Ele a puxou pelo braço e juntos entraram na casa. Se sentaram no sofá, lado a lado, e Emê suspirou. A casa de Aguinaldo era silenciosa, mas ela sabia que não estavam sozinhos, o pai dele provavelmente estava lá também. Mas mesmo assim, estava muito mais calma ali do que em sua casa com aquelas pessoas.

— Então, consegue me contar o que aconteceu? — Aguinaldo segurou uma das mãos frias dela e Emê amou sentir o quanto a dele estava quentinha.

— Você não quer conversar sobre o beijo? — Ela brincou.

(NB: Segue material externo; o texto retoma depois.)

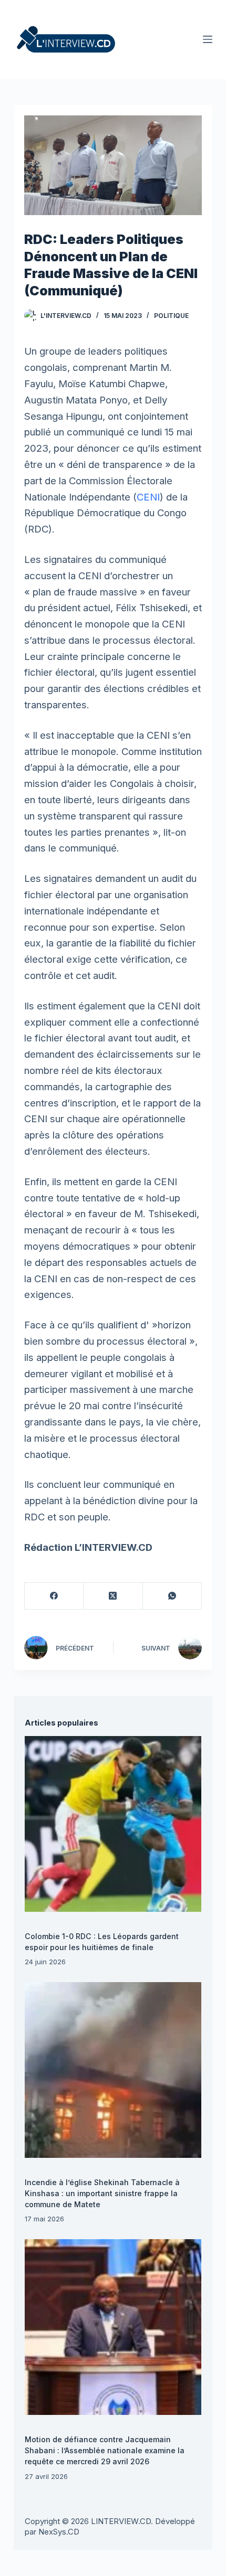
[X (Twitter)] (113, 1596)
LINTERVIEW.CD (121, 2521)
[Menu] (207, 39)
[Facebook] (54, 1596)
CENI (148, 497)
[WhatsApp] (172, 1596)
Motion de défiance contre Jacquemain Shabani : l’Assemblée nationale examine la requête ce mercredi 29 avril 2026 (104, 2450)
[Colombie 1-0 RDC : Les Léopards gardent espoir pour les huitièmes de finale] (113, 1824)
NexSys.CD (58, 2532)
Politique (171, 316)
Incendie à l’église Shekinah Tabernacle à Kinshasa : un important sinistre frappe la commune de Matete (102, 2193)
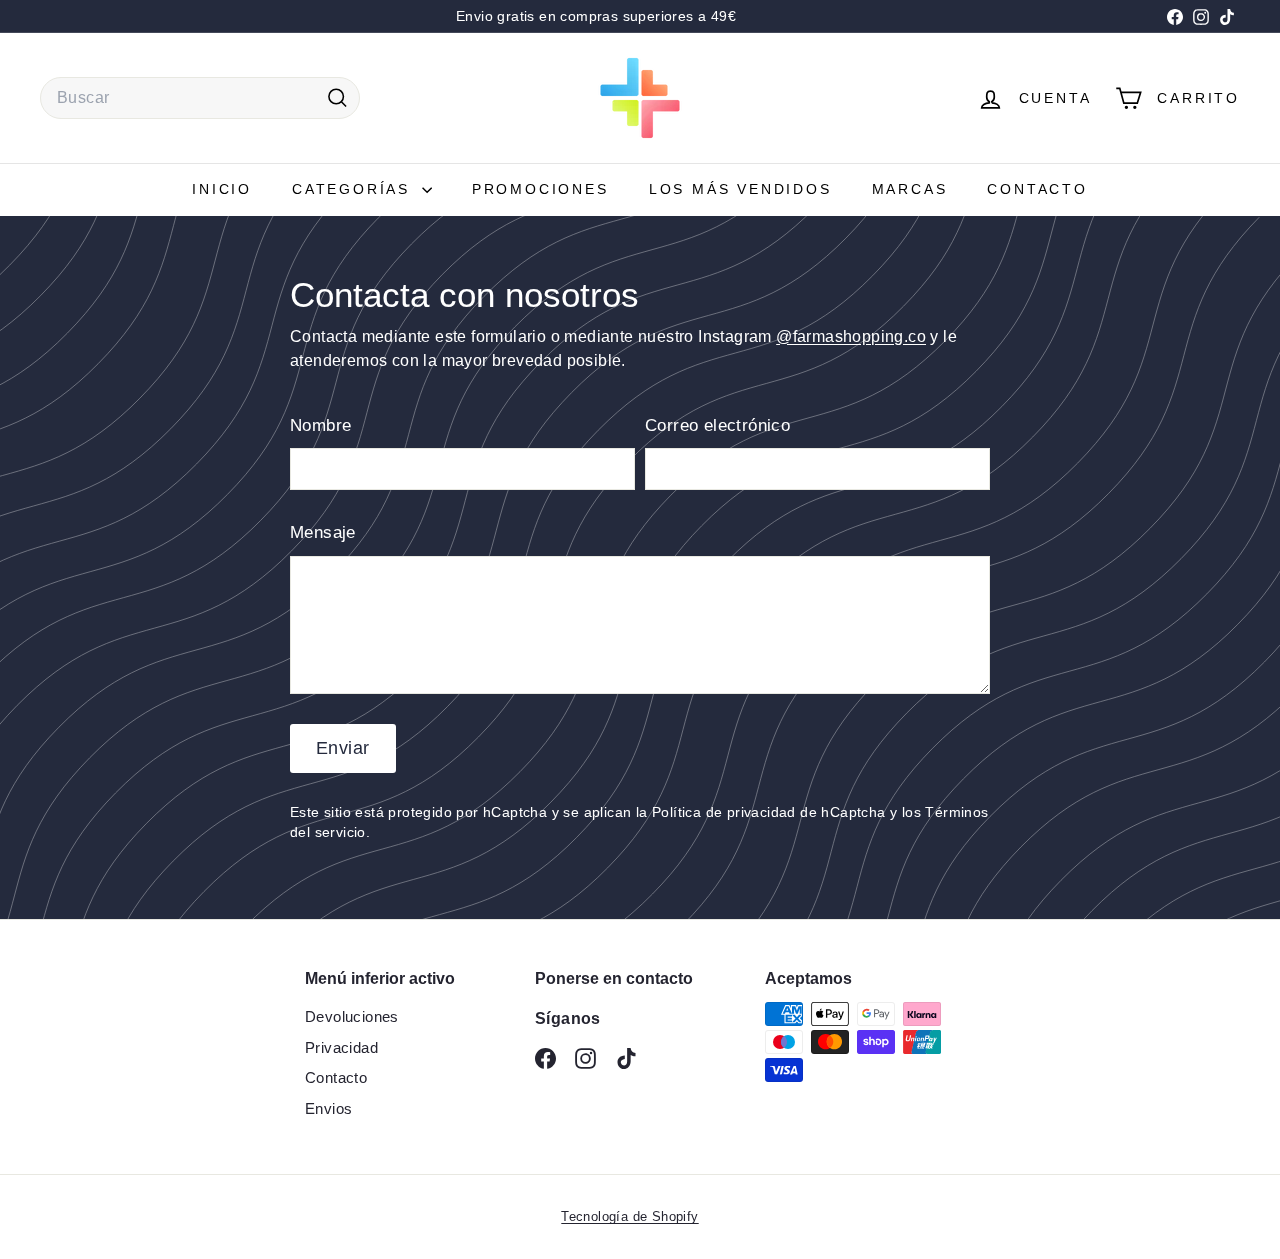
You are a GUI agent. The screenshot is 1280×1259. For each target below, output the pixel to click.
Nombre (320, 425)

Apesar de ainda sentir o coração acelerado de nervosismo, mais pelo que tinha acontecido em sua casa do que por estar perto do garoto, Martnália se sentia acolhida e confortável naquele ambiente. Tudo o que ela queria era esquecer o que tinha acontecido.

— Claro que eu quero, mas primeiro preciso saber por que você está assim.

Na verdade, Aguinaldo estava com medo de falar sobre o beijo. Porque ele conhecia inúmeras formas de passar vergonha com esse assunto em questão. Conversar sobre os possíveis problemas de Emê de Martnália era muito menos assustador.

— Tá bom — Martnália concordou e riu um pouco antes de respirar fundo. O beijo seria um assunto menos desconfortável para ela.

Entretanto, Emê sabia que Aguinaldo merecia uma explicação para ela ter aparecido na casa dele e ter se jogado em cima dele de forma tão abrupta.

— São os meus pais, eles me odeiam — contou bruscamente, sem se importar se iria assustá-lo, o que, obviamente, aconteceu.

— Seus pais, o quê? — Aguinaldo arregalou os olhos.

— Me odeiam.

— Como assim te odeiam? Que tipo de pais odeiam suas filhas? — Ele estava chocado demais para reparar no quão idiotas eram suas perguntas.

— Os meus.

Aguinaldo fechou a boca e observou bem a feição de Emê, ela não estava brincando. Para ele, que recebia tanto amor de um lado e não tinha contato com o outro, o conceito de ódio na família era desconhecido. Ele imaginou algo como Emê sendo espancada enquanto seus pais riam, ou passando fome, ou sofrendo com constantes humilhações. Isso era ódio na família na percepção dele.